10 Things Pastors Can Do To Break Down Growth Barriers In Their Church

Growth-Barrier-Ebook

For your ministry to break your next growth barrier, you must realize that all the ministries in your church are not created equal.

Some ministries need to be treated unfairly.

They need an unfair amount of your time and budget.

When it comes to the ministries in your church, look at what is the most effective and move your personnel and financial resources there.

For some, this means an honest evaluation of all the regular programs and ministries.

For others, you need to stop doing something that worked long ago but does not work well anymore.

When you evaluate programs, ministries, and special events, the keyword is not “good” or “bad.” It is “effective.”

Pastors and church leaders must ask, “How effective is this at helping us accomplish our mission and vision?”

There are a lot of good programs holding us back from doing great ministry.

Stewardship is about allocating time, money, resources and energy into what works best.

Breaking the Next Growth Barrier

Breaking the next growth barrier requires you must find your ministry hedgehog.

In Good to Great, author Jim Collins introduced the idea of the hedgehog concept.

While the fox knows many things, the hedgehog is focused on one thing.

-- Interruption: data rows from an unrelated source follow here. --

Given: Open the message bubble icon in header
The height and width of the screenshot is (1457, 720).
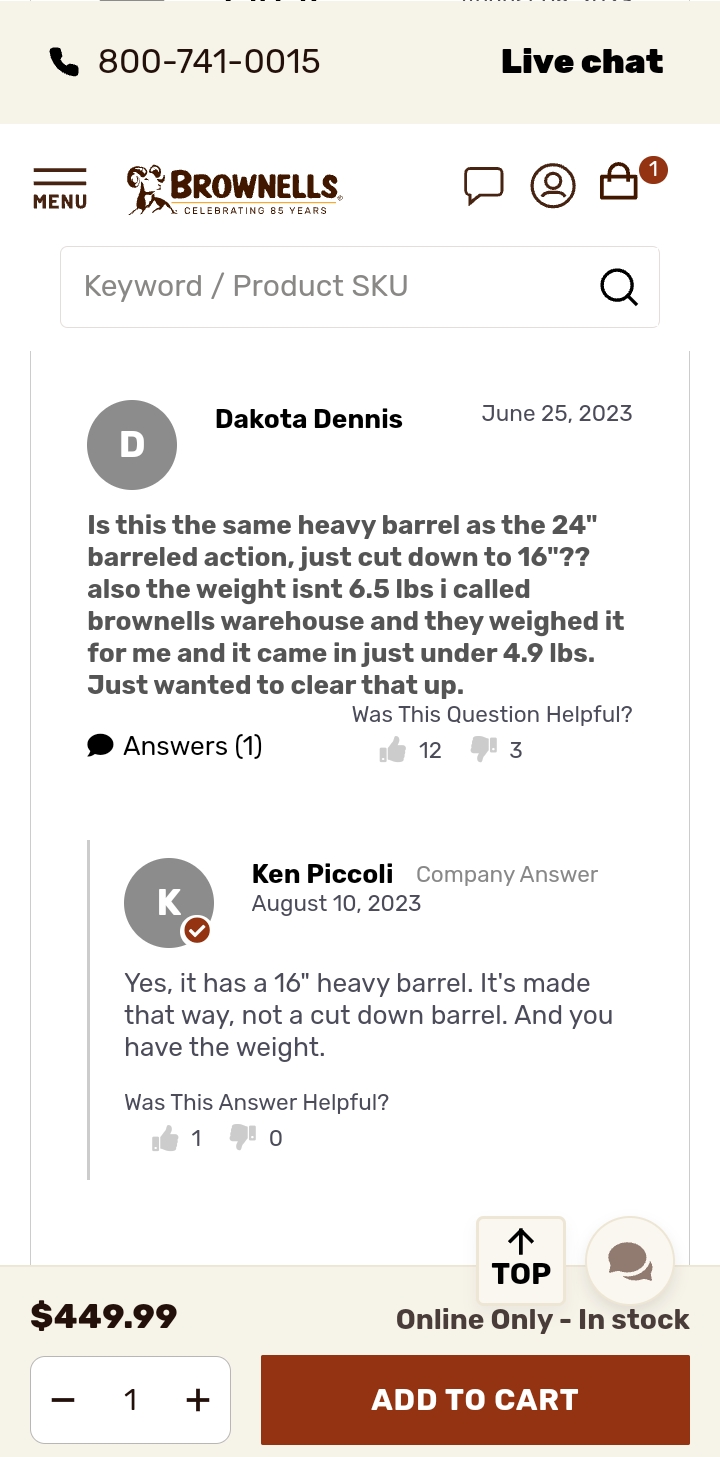Looking at the screenshot, I should pyautogui.click(x=484, y=186).
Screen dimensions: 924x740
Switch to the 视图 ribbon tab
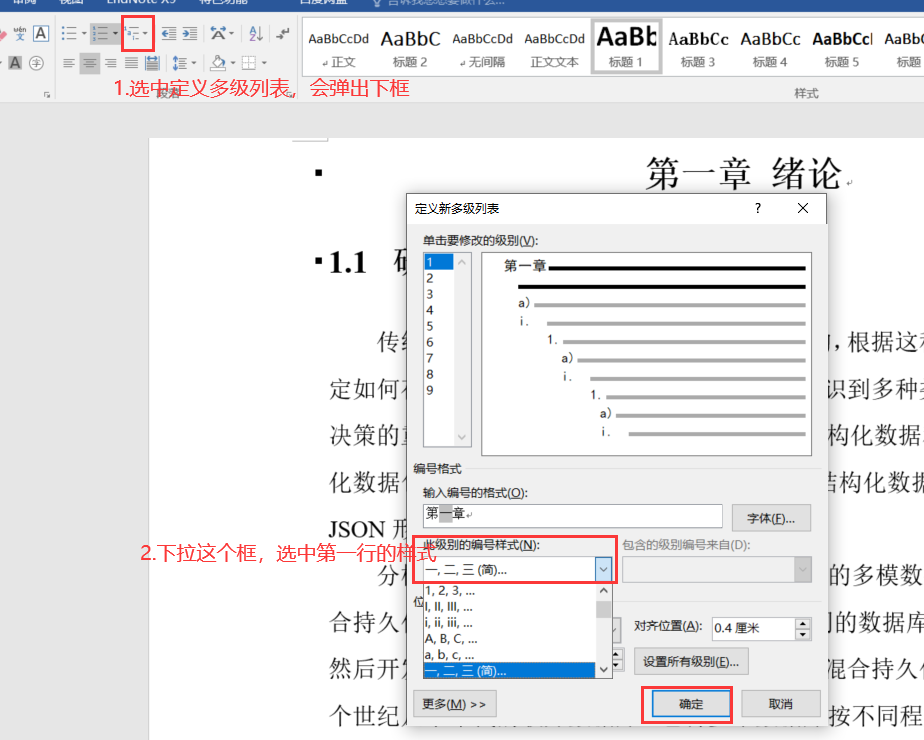(70, 4)
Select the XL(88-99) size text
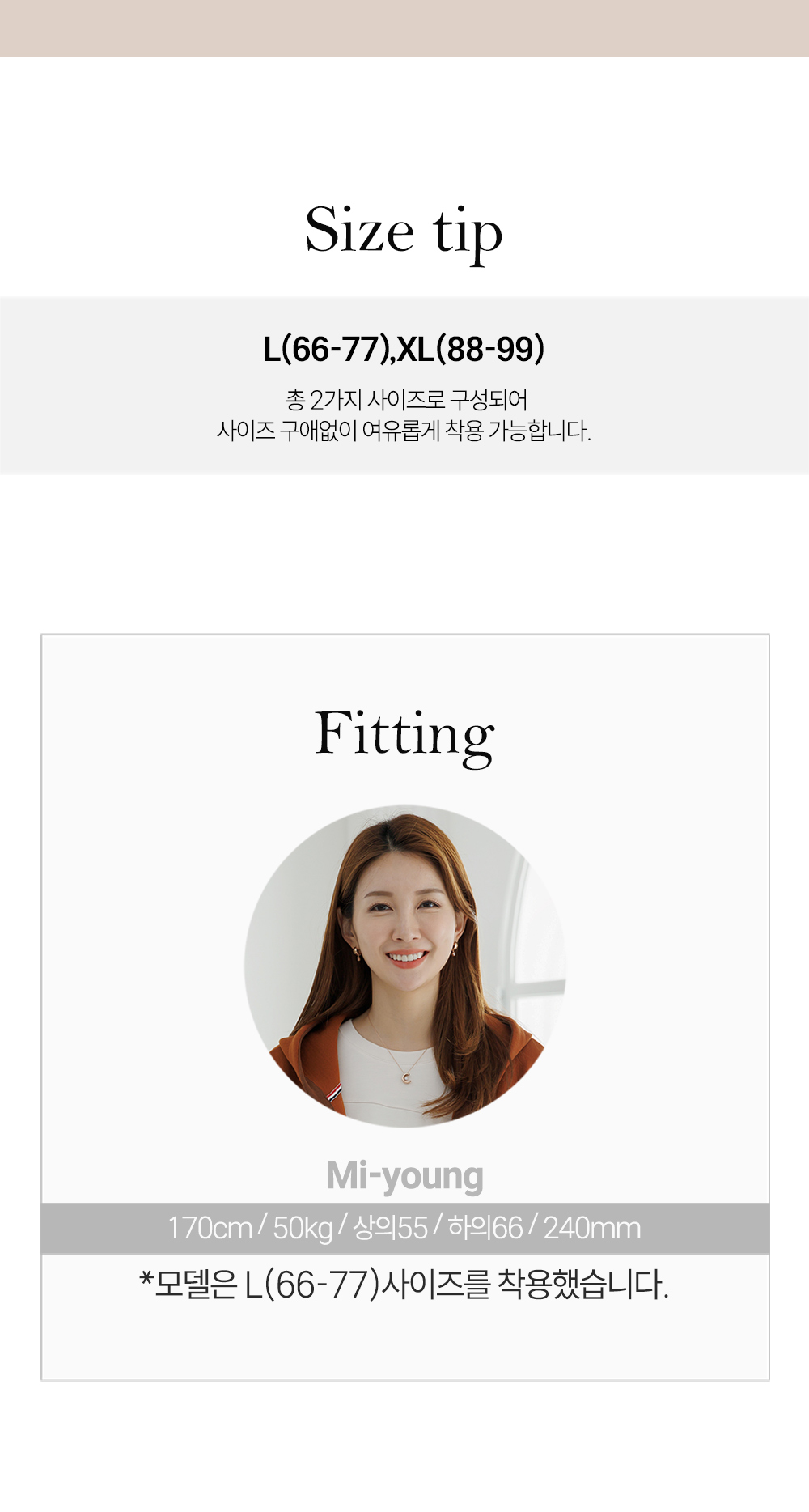The height and width of the screenshot is (1512, 809). pos(471,350)
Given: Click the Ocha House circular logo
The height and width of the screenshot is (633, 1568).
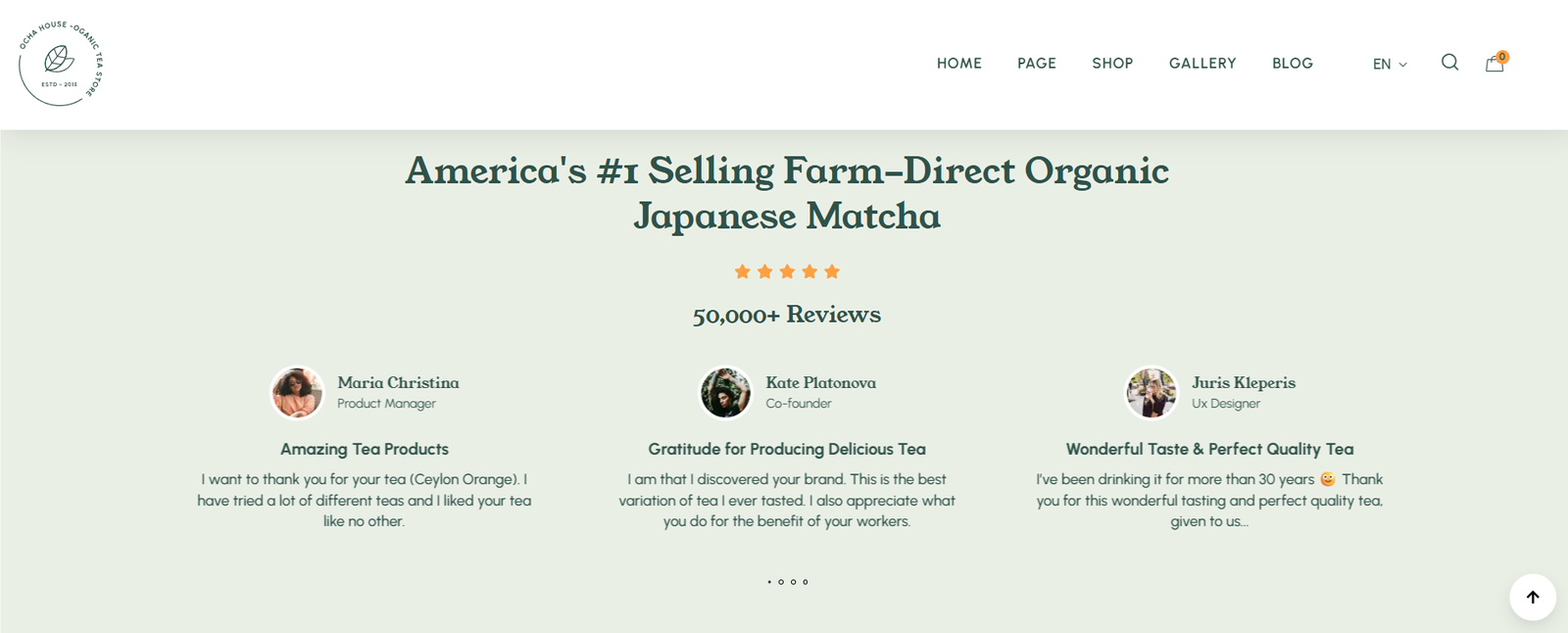Looking at the screenshot, I should (61, 64).
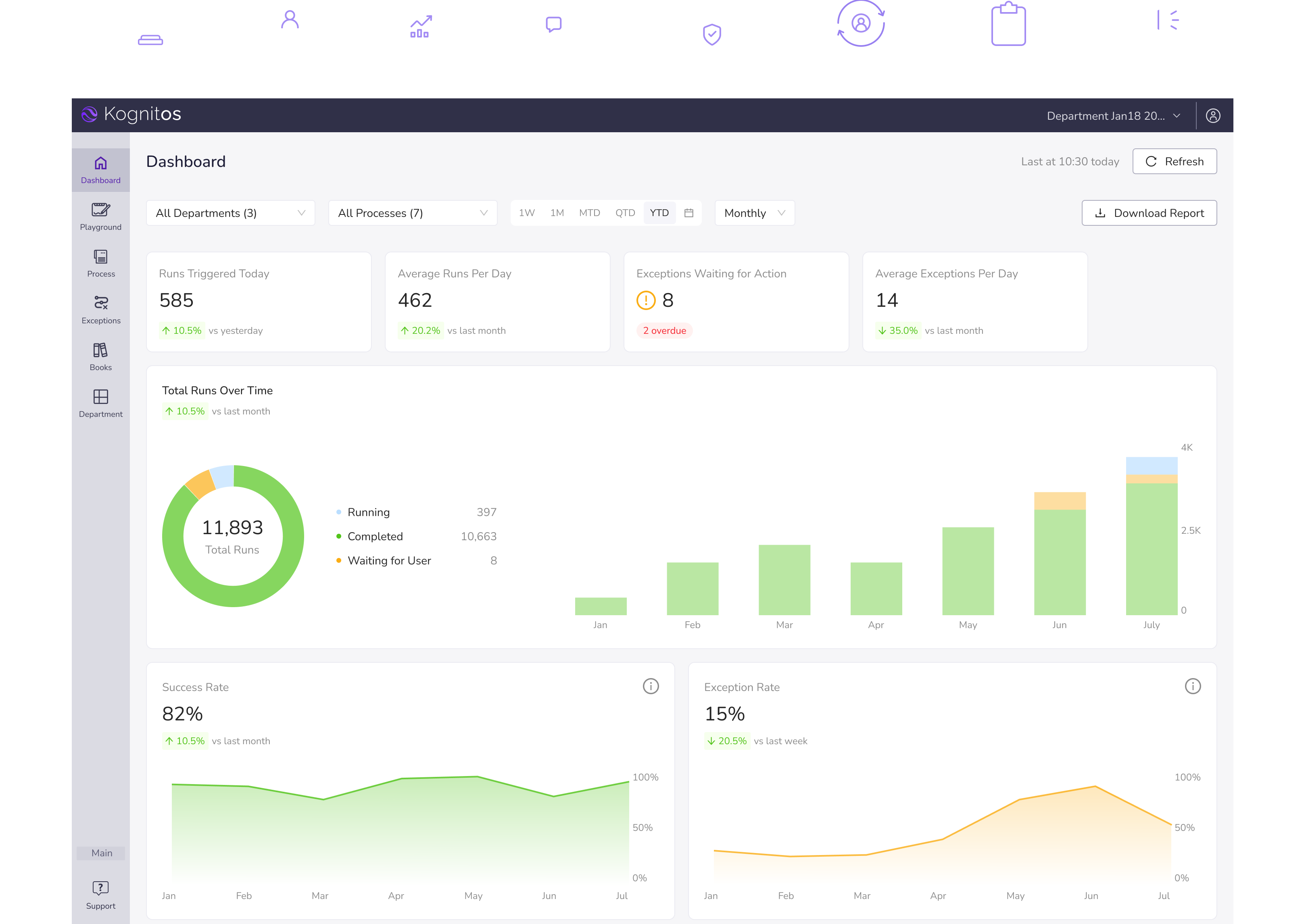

Churches need to find their ministry hedgehog.

The key to growth might not be what you start, but what you stop.

There are ten things pastors can do to break down growth barriers in their church.

One way to break these barriers is to prepare for your guests.

You must do more than say we have a welcoming environment.

You must intentionally craft steps for people to take.

Breaking the Next Growth Barrier

Showing Hospitality

I Peter 4:9 says: “Show hospitality to one another without grumbling.” 

Hebrews 13:2 says some of us have actually entertained angels without knowing.

So there is a Biblical mandate to show hospitality.

A church that’s friendly to guests is a church that takes the Bible seriously.

You have at least four opportunities to show hospitality to guests:

  1. Your website should set expectations.

  2. Your first impressions team should say, “Hello!”

  3. Your church service should explain everything.

  4. Your follow-up process should create conversations.

Pastors that lead their church through the next growth barrier create intentional processes.

In your church, what happens when someone visits?

If you don’t know, put a process in place and use the same steps every time.

Would phone calls, note cards, or text messages help people get connected?

Could you provide a personal guide to help new people make friends?

Are you leading people to one, super-clear next step?

Have you written down or sketched out your process?

Preparing for guests is one of 10 things churches can do to break growth barriers.